MT: I asked as there’s a track on Damogen Furies, Baltang Arg, where you brutally repeat the same note, which sounded to me like a writer trying to get something out of his system?

TJ: This is the beauty of it, that you can have that response – and who am I to tell you that you’re wrong. But I think it’s best looked at as fun, and you can imagine whatever you want.

Really, I’m just a cardboard cut-out image of the artist – a vessel of ideas that you fill up. I’m not being funny, but the person of me is probably not someone you’ll ever meet, and certainly never through my records. My records are a fantasy, I like making things up – I like imagining stuff, it’s got fuck all to do with my life in the sense of what I think about.

MT: So when you make music, the wants and needs of your listener do not enter your consciousness?

TJ: I suppose there are different listeners that we could talk about. In the case of being in the studio writing, the listener is me, and I think we should differentiate between the listener in that sense and the broader audience.

I see it as trying to do justice to those people and to not assume what they want to hear, because I think that’s patronising – treating them like sheep, as if they don’t have their own intelligence. I like to put things forward and let them make of it what they will; I don’t want to gear it to them or second guess their preferences and build it into the music.

Maybe some people can do that, but even if I could I wouldn’t because, for me, the best you’ve done is fulfilled some expectations, but you’re almost certainly shutting down the routes to new experience and new musical events. The Holy Grail is basically doing what you want and people liking it, and I’ll always do that – it doesn’t always work, but if it does everyone wins.

This was apparent to me long before I started having a career as a musician, but you can look at many examples of popular music where the image they created through their first few records also created a sense of notoriety and became a prison through which either the record label wouldn’t let them escape, or their own egotism, selfishness or desire to sustain the lifestyle it gave them, couldn’t break out of.

MT: Which is the case for the majority of artists…

TJ: Well that’s it, it’s endemic. I guess everyone will deal with it in their own way, but I’ve seen at close hand people who gradually run out of steam because they feel they’re not allowed to do things that are not encapsulated in that brand they’ve generated.

For me, you have to change and go with it, otherwise you’re going to rot away inside that concrete prison. But you’re fighting against the tendency of the industry, because the industry is only interested in short-term revenue – the big 1D, sum it up in three fucking sentences, stick-it-on-the-supermarket-shelf approach. What you gonna do? Everyone makes their own choice.

MT: Your music was heading in a more commercial direction – albeit not by most people’s standards – but Damogen seems to take a step back and focus very much on sound manipulation.

TJ: The quote you referred to earlier, where I was trying to figure out if I could make music where the bassline and the drums were the hooks; that relates back to what I was trying from about 1998 to 2005. After that I felt a pull towards songwriting, again not by most people’s standards, but with reference to what I’d done. I wouldn’t put it as ‘commercial’ and that’s not just being a snob.

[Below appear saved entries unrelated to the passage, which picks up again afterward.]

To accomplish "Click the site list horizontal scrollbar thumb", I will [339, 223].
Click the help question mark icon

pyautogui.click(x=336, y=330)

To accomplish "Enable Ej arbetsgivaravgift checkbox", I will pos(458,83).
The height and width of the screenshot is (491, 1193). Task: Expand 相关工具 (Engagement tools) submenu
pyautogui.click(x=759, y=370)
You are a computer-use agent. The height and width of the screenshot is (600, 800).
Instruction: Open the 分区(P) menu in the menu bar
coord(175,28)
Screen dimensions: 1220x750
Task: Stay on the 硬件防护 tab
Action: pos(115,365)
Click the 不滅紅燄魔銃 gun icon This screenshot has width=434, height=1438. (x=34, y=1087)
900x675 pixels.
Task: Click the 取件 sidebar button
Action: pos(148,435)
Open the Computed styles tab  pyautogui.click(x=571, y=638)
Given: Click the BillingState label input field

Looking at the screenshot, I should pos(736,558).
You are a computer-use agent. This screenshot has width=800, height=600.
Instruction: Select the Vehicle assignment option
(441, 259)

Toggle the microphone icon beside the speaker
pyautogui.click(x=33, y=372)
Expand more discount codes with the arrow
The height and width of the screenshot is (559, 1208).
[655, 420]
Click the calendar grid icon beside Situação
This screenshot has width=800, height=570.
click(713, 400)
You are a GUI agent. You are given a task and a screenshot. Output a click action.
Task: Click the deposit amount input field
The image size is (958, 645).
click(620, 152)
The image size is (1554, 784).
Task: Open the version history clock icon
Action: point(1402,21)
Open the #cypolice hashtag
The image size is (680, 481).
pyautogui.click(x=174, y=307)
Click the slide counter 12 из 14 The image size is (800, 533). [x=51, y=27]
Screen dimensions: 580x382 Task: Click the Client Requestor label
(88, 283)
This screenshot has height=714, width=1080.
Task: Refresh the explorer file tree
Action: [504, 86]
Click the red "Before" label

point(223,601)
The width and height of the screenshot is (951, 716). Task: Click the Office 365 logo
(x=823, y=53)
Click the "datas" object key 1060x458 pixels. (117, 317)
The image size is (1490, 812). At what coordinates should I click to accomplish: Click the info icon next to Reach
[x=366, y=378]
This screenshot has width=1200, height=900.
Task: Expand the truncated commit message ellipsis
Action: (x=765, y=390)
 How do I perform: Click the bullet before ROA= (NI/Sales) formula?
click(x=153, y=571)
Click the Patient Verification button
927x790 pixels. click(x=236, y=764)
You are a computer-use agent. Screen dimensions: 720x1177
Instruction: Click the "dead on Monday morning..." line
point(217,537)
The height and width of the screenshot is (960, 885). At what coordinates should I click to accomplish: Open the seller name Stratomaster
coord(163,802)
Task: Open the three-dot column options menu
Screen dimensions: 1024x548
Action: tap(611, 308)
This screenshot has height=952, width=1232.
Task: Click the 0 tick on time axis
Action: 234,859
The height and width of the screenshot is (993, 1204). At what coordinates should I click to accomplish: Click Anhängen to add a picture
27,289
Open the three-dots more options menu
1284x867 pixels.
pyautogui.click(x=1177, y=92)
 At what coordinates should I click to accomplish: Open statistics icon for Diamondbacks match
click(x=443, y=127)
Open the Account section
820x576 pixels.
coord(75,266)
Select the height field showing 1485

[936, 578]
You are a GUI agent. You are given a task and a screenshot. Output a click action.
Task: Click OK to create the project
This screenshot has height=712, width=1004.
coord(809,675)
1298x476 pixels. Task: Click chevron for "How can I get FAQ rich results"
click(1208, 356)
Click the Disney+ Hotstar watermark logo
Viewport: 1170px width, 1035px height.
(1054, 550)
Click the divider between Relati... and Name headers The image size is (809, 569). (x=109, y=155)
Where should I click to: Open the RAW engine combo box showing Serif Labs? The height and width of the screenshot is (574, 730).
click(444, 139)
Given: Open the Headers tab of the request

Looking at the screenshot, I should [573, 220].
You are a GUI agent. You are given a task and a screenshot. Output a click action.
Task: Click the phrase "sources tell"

I know what you’re saying, but as much as I’m fascinated by DSP and ripping sounds apart, smashing them together and seeing what happens – almost being as destructive as creative – I love a good tune; can’t deny it.

MT: Do you encourage that or shy away from it?

TJ: I will sometimes try and subvert that and push it away, and sometimes it comes to the fore, and if it comes to the fore I’m not so contrary that I’ll refuse to do it. If I think of a tune and it feels compelling I’ll write it, it’s not a big deal. I will employ concepts in my music and get fair use out of them, but I’m not going to be governed by them.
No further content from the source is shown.